For additional information, read Social Security Publication CMS-10050, Medicare & You at: http://www.socialsecurity.gov/pubs/EN-05-10043.pdf. Premium rate information is also available on the website.

Social Security

Active TRS members do not contribute to the retirement and disability program under Social Security on their TRS-covered earnings. However, they may accumulate credit under Social Security through other employment that is not covered by TRS.

Annuitants who return to teaching do not contribute to Social Security.

You may sign up to get your Social Security Statement online at http://www.socialsecurity.gov.

The statement provides you with an earnings history under Social Security, the number of credits you have earned, and an estimate of benefits you will receive (provided you have earned sufficient credits of coverage), excluding any offsets that may be applied.

Social Security benefit reductions

Two provisions may cause a reduction in your Social Security benefits: the Windfall Elimination Provision and the Government Pension Offset. Only the Social Security Administration can provide information on the actual amount of the reduction. We will not reduce your TRS benefit because of Social Security benefits you receive.

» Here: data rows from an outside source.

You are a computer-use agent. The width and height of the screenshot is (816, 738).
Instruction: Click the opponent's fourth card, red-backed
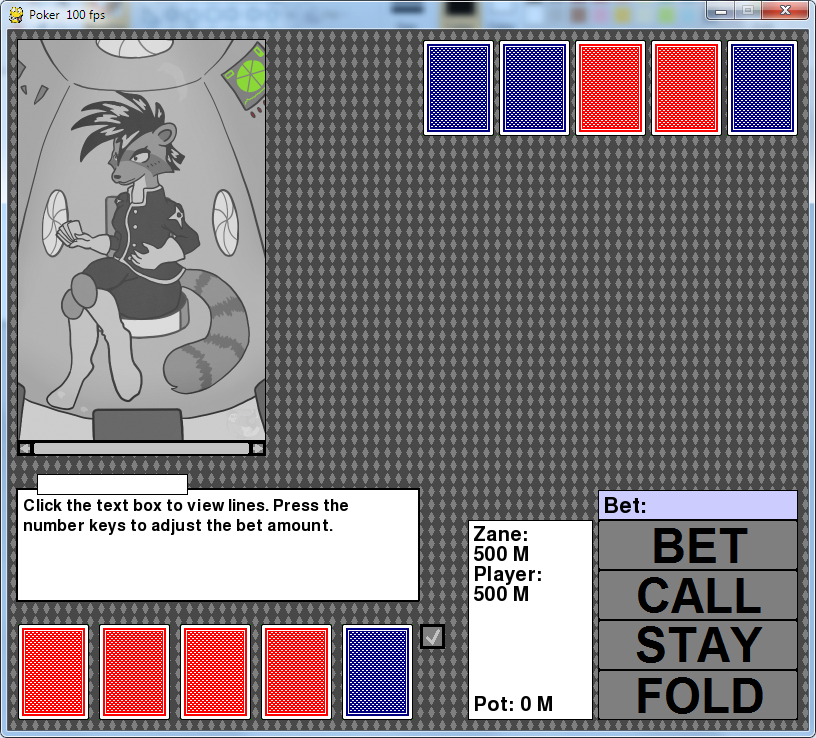coord(687,88)
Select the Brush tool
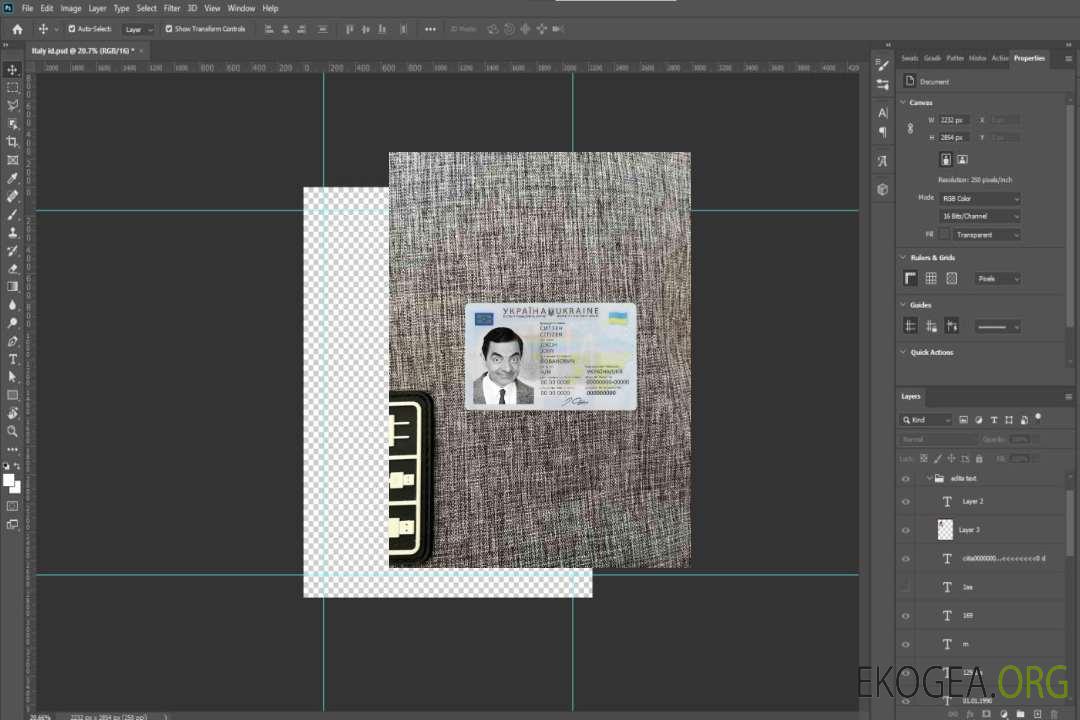Screen dimensions: 1080x720 coord(13,214)
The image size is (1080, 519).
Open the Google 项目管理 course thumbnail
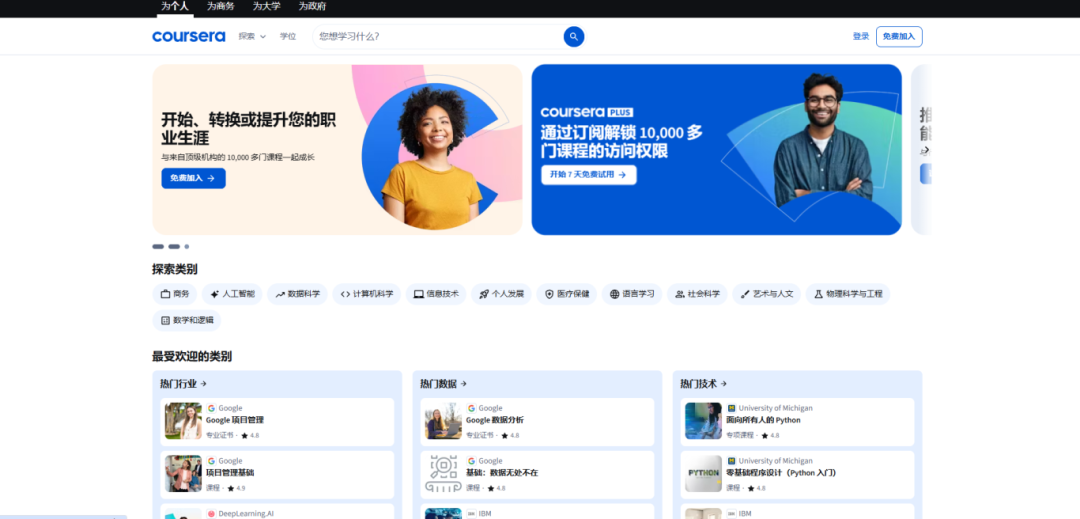coord(183,421)
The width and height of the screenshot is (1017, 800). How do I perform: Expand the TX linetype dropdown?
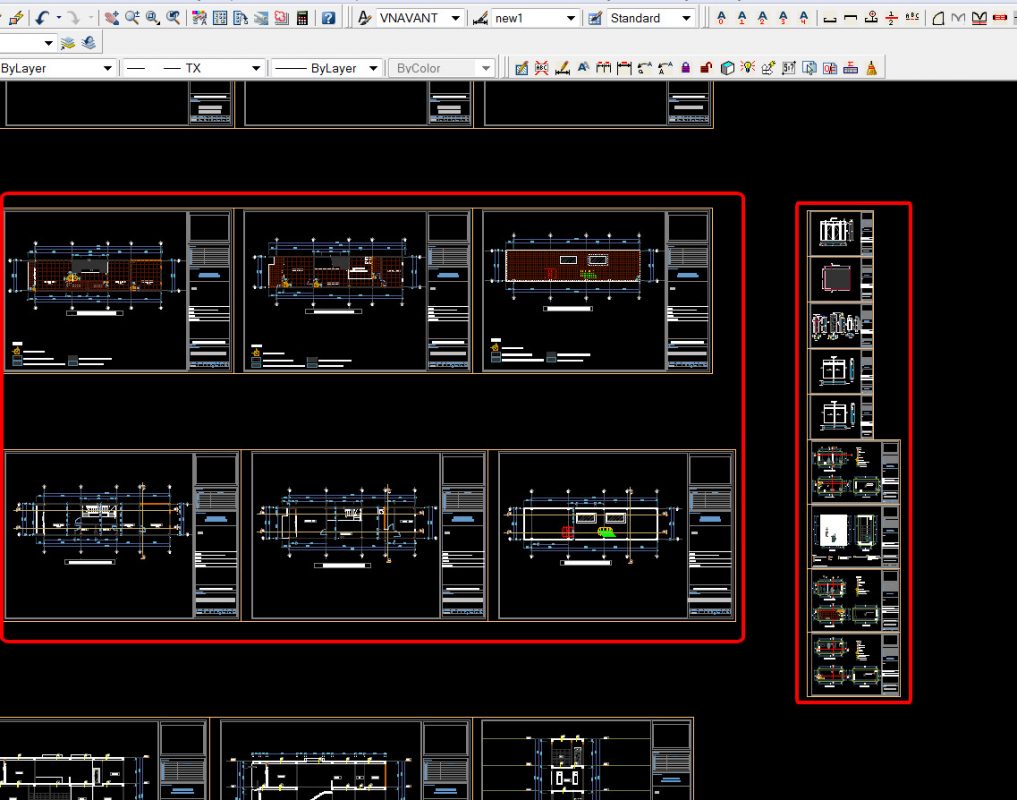pyautogui.click(x=256, y=68)
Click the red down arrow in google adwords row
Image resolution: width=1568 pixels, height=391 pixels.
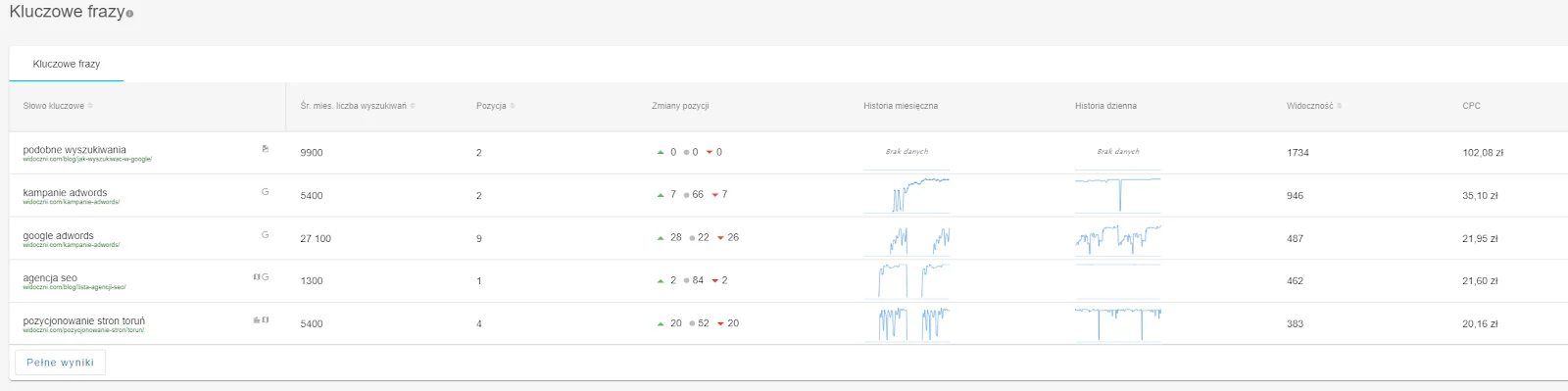coord(720,238)
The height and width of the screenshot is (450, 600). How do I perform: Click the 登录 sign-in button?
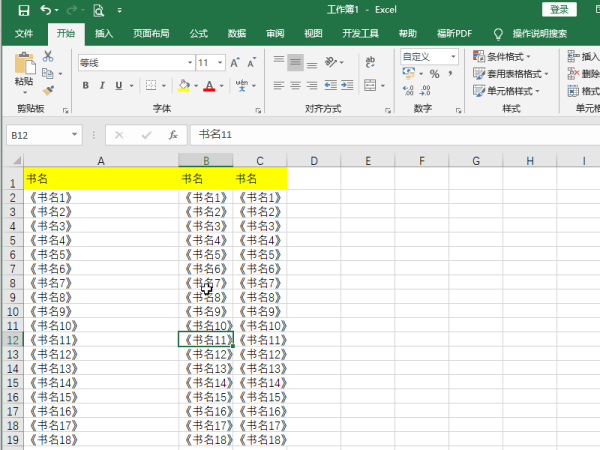coord(559,10)
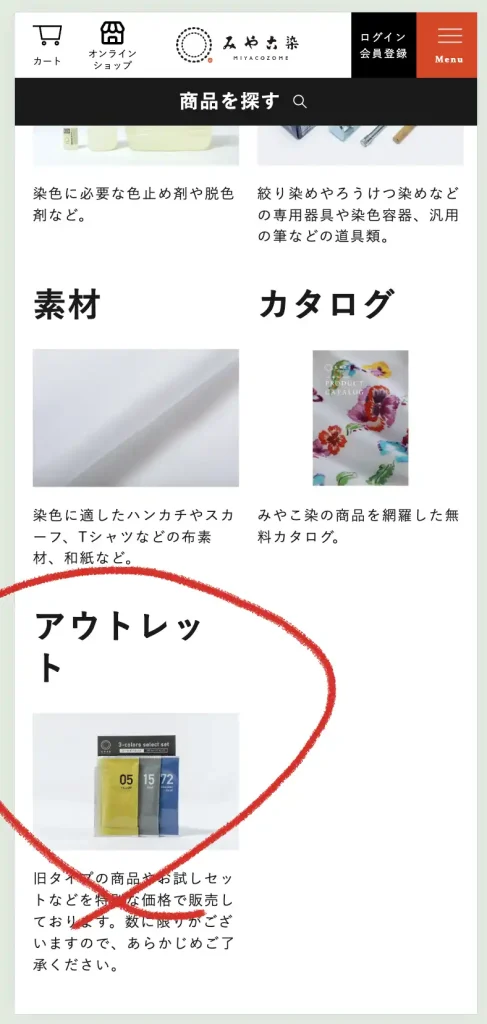The image size is (487, 1024).
Task: Click the search magnifier icon
Action: click(x=300, y=101)
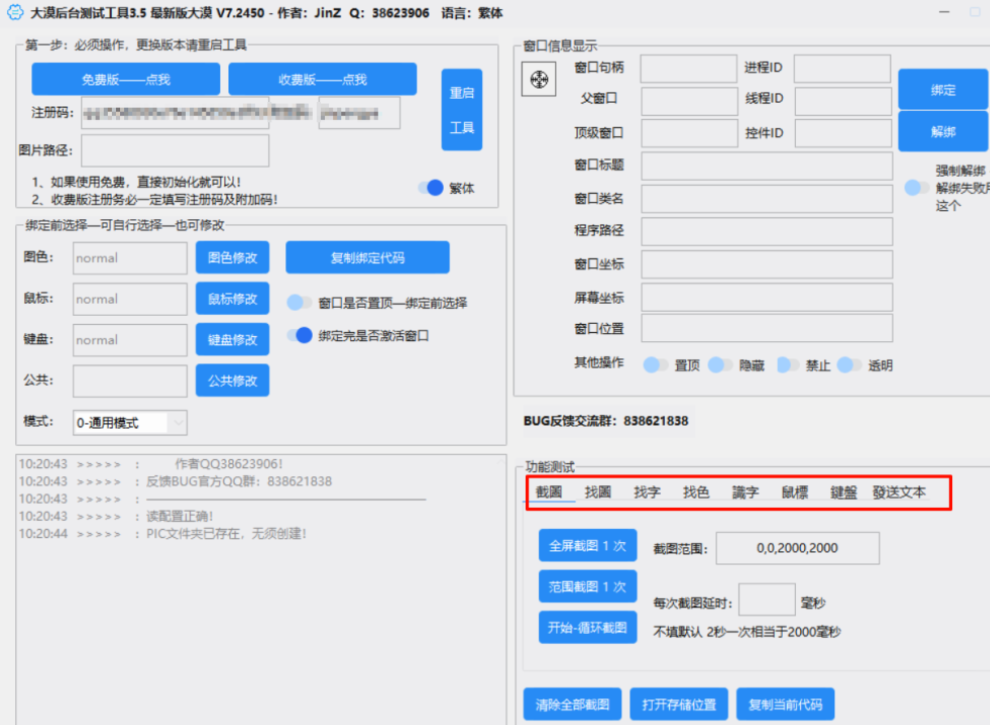Click the 全屏截圖 1 次 button
Viewport: 990px width, 725px height.
click(587, 548)
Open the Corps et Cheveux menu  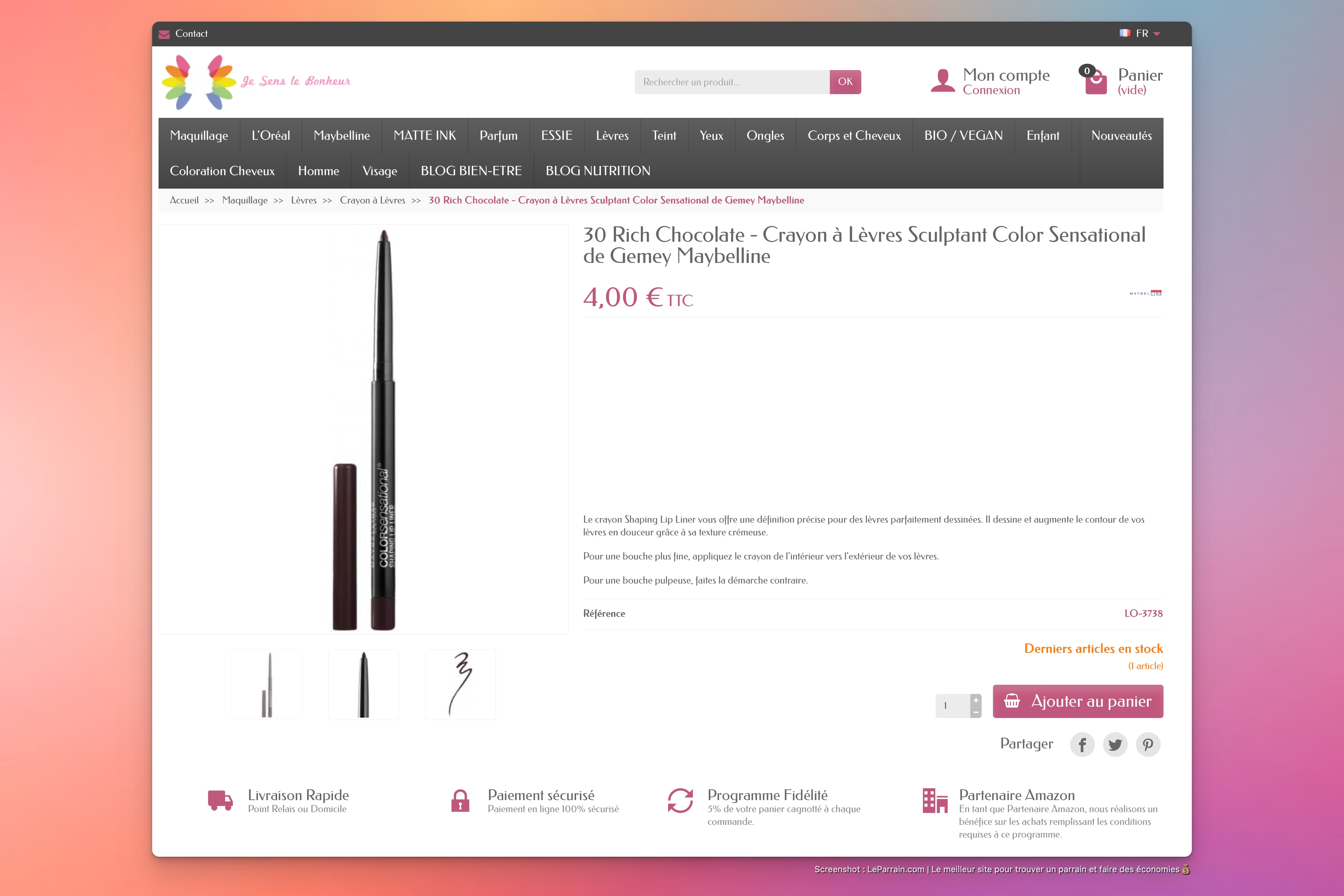[x=854, y=136]
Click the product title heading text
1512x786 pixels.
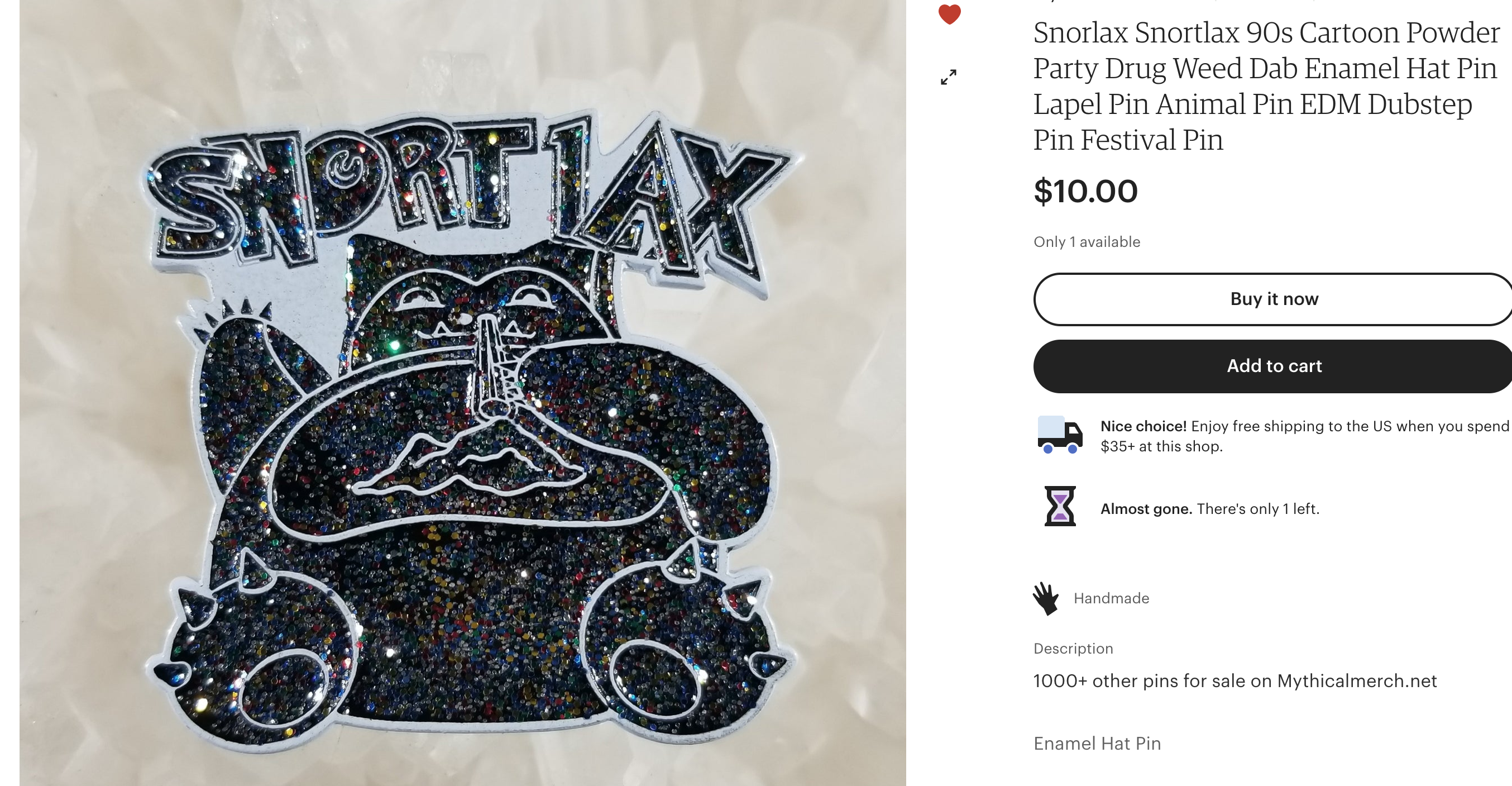(1267, 86)
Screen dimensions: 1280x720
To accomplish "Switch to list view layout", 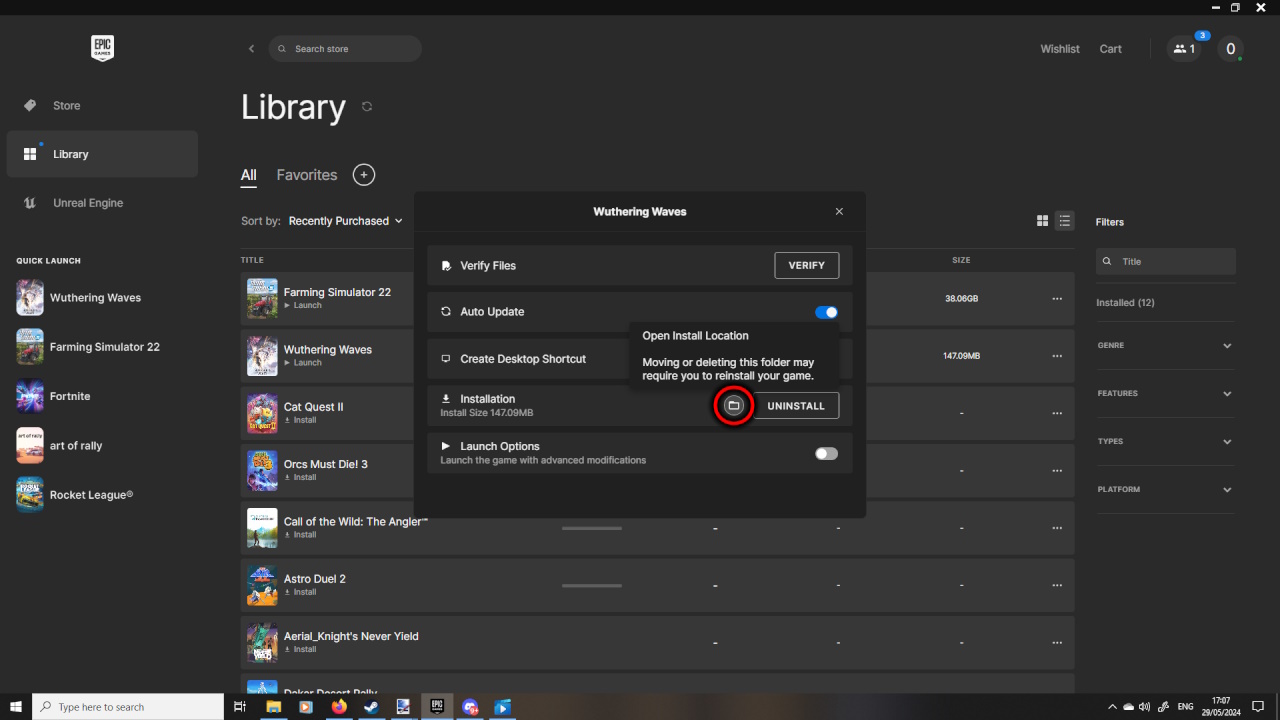I will pyautogui.click(x=1065, y=221).
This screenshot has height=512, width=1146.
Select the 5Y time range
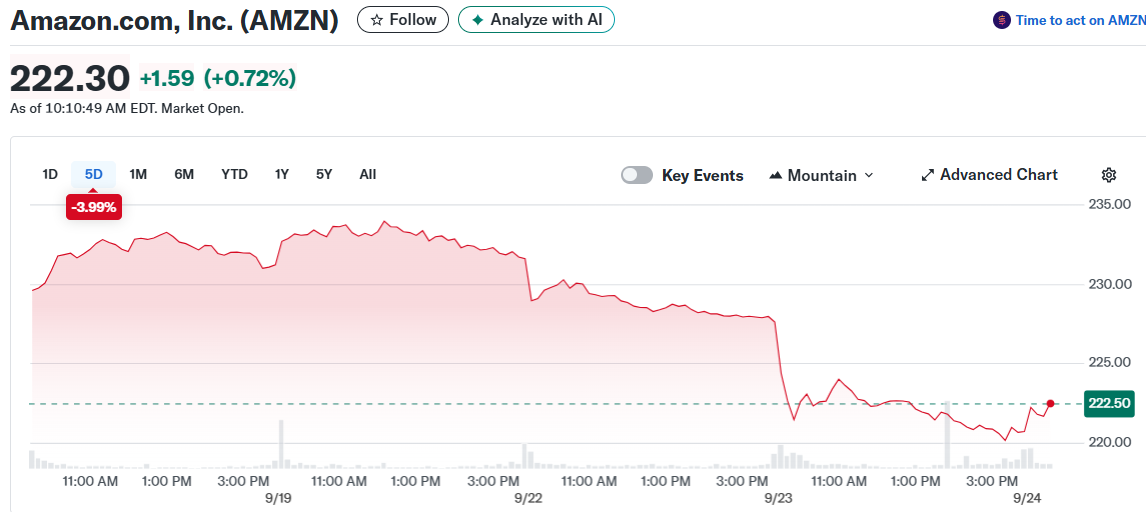click(x=324, y=174)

Windfall Elimination Provision

As a TRS member, you do not pay Social Security tax on your earnings. In 1983, Congress enacted legislation that would prevent those members who earned Social Security credits through supplemental income from receiving a full Social Security benefit. Social Security includes a formula that grants lower-paid workers a higher percentage return than their more highly compensated counterparts. Prior to congressional enactment of the Windfall Elimination Provision, Social Security benefits were computed as if TRS members were long-term, low-wage earners, resulting in a higher percentage Social Security benefit in addition to their TRS pension. The modified formula eliminates this “windfall.”

In addition, the effects of the Windfall Elimination Provision are moderated if you had more than 20 years of “substantial” Social Security employment and are eliminated after 30 years of “substantial” employment.

For additional information online, see Publication 05-10045, The Windfall Elimination Provision online at http://www.socialsecurity.gov/pubs/EN-05-10045.pdf.

Government Pension Offset

This spousal offset also affects the Social Security benefits for those who receive spousal or widow’s benefits. The spousal benefit was designed to provide security to spouses who had little or no Social Security benefits of their own and were, therefore, financially dependent on a spouse’s Social Security coverage. Before the offset was enacted, many TRS members qualified for a pension from TRS and from Social Security, even though they were not financially dependent on their spouses.

If you qualify to receive a single-sum retirement benefit or take a refund from TRS instead of a monthly benefit, you may wish to ask if your Social Security benefits will be reduced.